I am aware of this
If you're already aware of the transliteration problem but still asking the question, then I assume you have other information about the authors to help identify them, e.g., affiliations. If that's the case, I'm curious why you don't use the most useful searchable database, namely https://www.google.com/ Depending on how much information you have (and possibly how proficient in the target languages), you'll eventually be able to identify them in their native languages unless you're talking about very obscure or older-than-the-internet authors. Since the authors you want to identify wrote something in foreign languages, I think chances are they have personal or official websites that have their names both in Latin alphabet and in their native languages. If they don't, you may find some pages that help you identify them in their native languages.
I don't get why you think a database on literature is particularly useful for that purpose either. You can use any available resource. For instance, if the authors you want to identify are active Japanese researchers, you can search them in one of the researcher databases found here: http://read.jst.go.jp/ (in Japanese) http://read.jst.go.jp/index_e.html (in English). (The English version is the first hit on google for "japanese researcher database" by the way. You'd run into these sites very frequently if you google Japanese researchers, too.)
Anyway, as an example, assume you want to know, say, the Japanese spelling of my former Ph.D. supervisor Masakazu Jimbo at Nagoya University. And you want to avoid navigating the internet in Japanese as much as possible while searching. Then, you go to the English version of Read & Researchmap, click "Researcher Search" to get to the researcher search page, and do the usual search with the information you have (i.e., the name is spelled Masakazu Jimbo and he's at Nagoya University). You'll be directed to his information in English. Then you switch to the original Japanese page by clicking 日本語 to check how to spell his name in Japanese.
Of course, you don't need to use the Read & Researchmap to know his name in Japanese. You can simply google him. If you know publication titles and his name in Latin alphabet, you can surely locate his personal website, where you can see how to spell his name in Japanese.

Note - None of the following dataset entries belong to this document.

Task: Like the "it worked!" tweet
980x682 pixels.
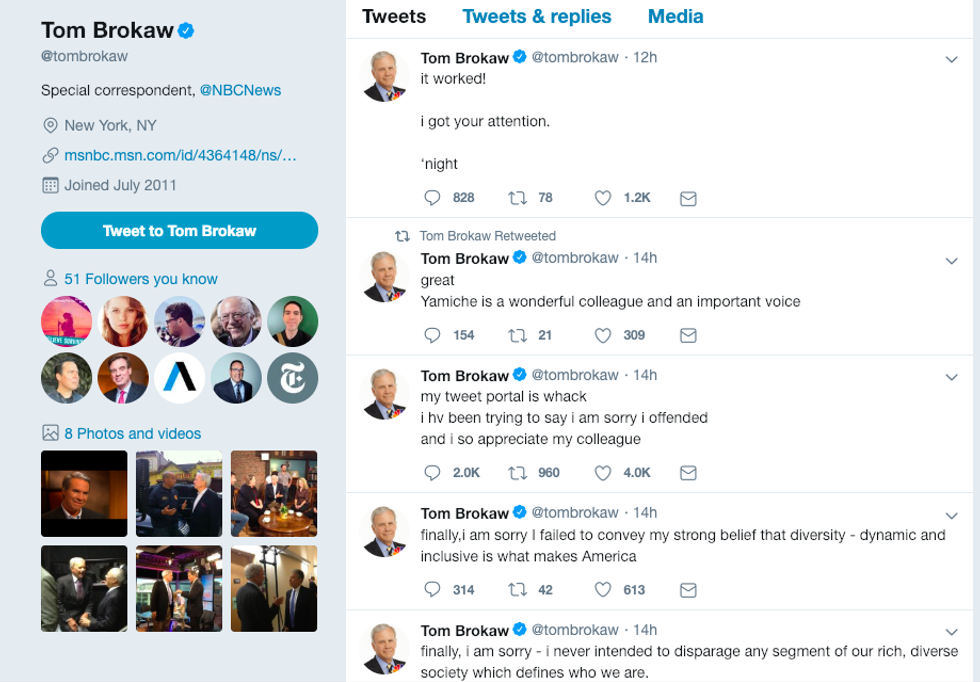Action: tap(603, 198)
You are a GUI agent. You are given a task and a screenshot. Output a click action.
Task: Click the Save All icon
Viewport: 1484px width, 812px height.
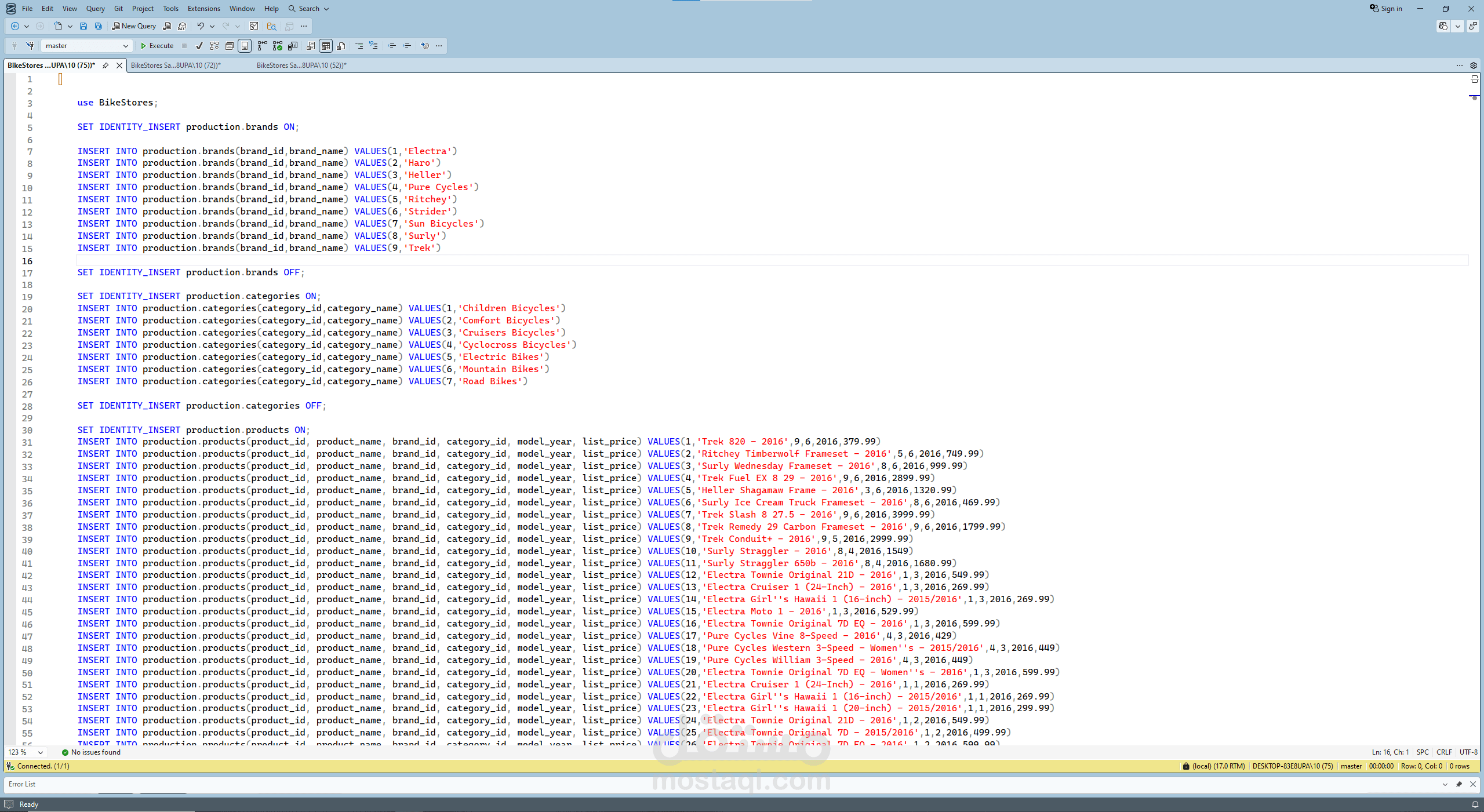click(x=99, y=26)
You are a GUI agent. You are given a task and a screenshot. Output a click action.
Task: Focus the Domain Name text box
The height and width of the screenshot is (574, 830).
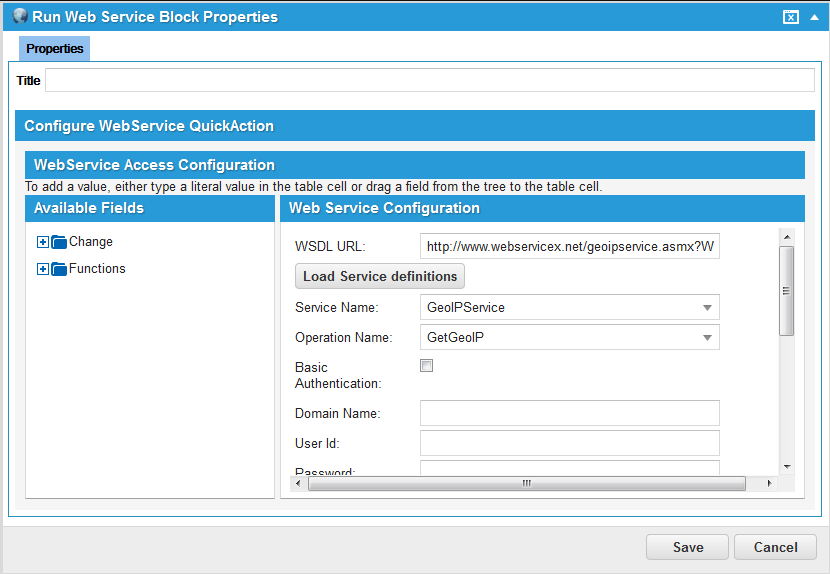point(569,413)
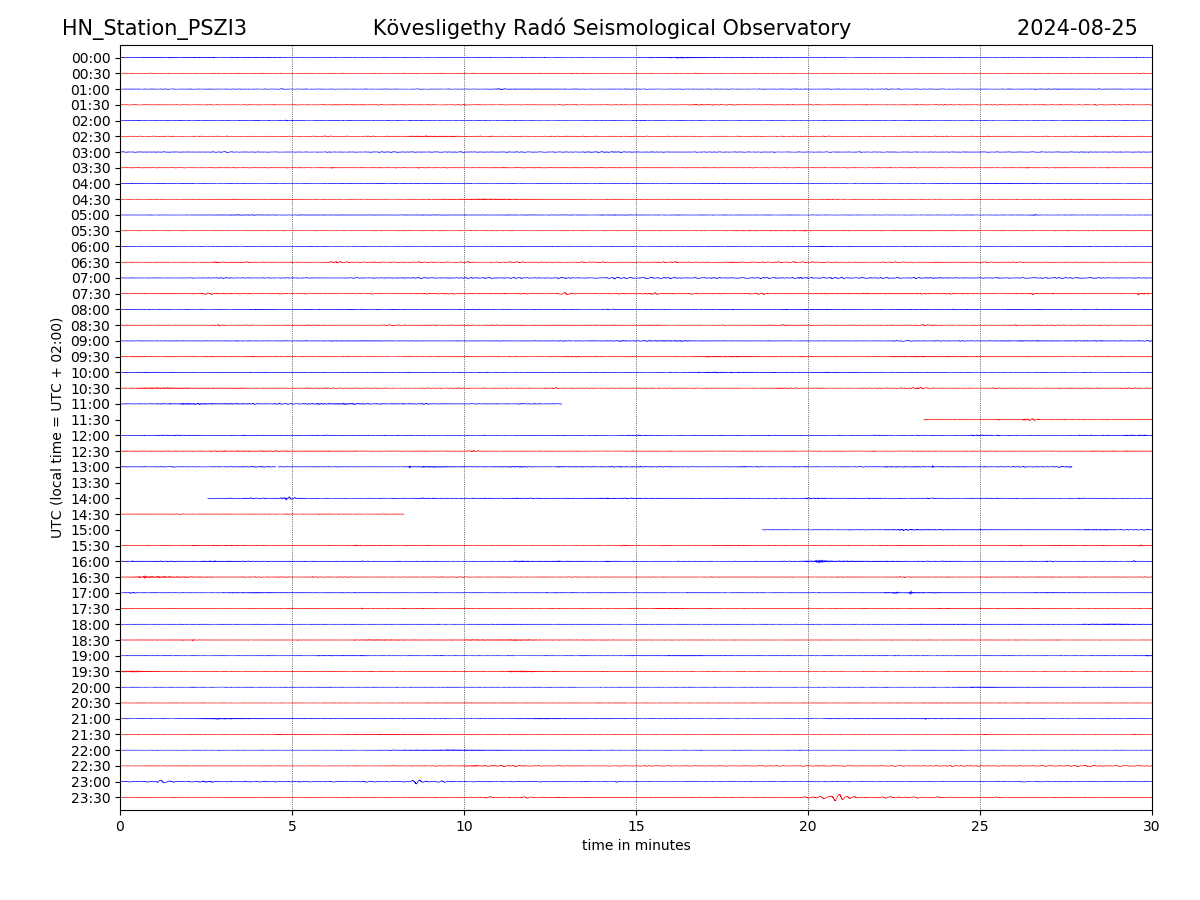Click the UTC local time y-axis label

coord(57,428)
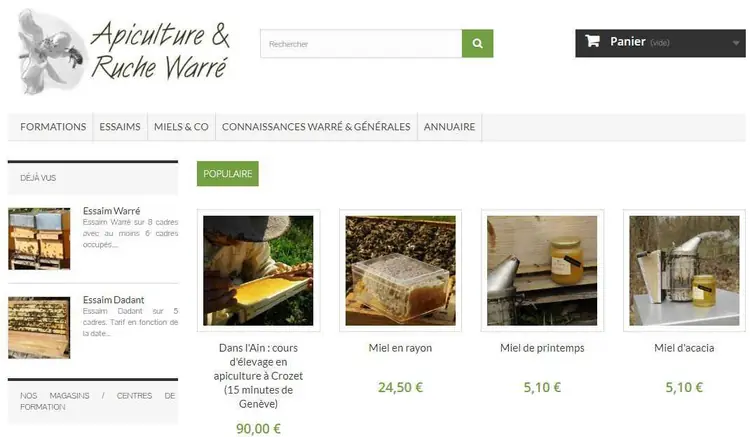Focus the Rechercher search field
Screen dimensions: 750x437
pyautogui.click(x=361, y=44)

Exactly what kind of situation are you in? You talk about literature, so I assumed you wanted to cite/quote works by Chinese and/or Japanese authors. And you say those works are not in their native languages, which, I assume, means that you know more about the authors than just their transliterated names (unless you're trying to cite/quote them without reading them). Was the additional information you have not enough to identify them through google? Are libraries' databases and such on books etc. really the only kind you can identify them with what you already know about them? Maybe, they're from 19th centuries or something or way too obscure for the internet to be of use? Or is this question "What resources can I use to find out the correct characters for their names?" asked as a very very broad inquiry for Internet Search 101? If that's the case, it's too broad to answer because you don't tell us what you already know about the authors and why you can't identify them through usual means like google.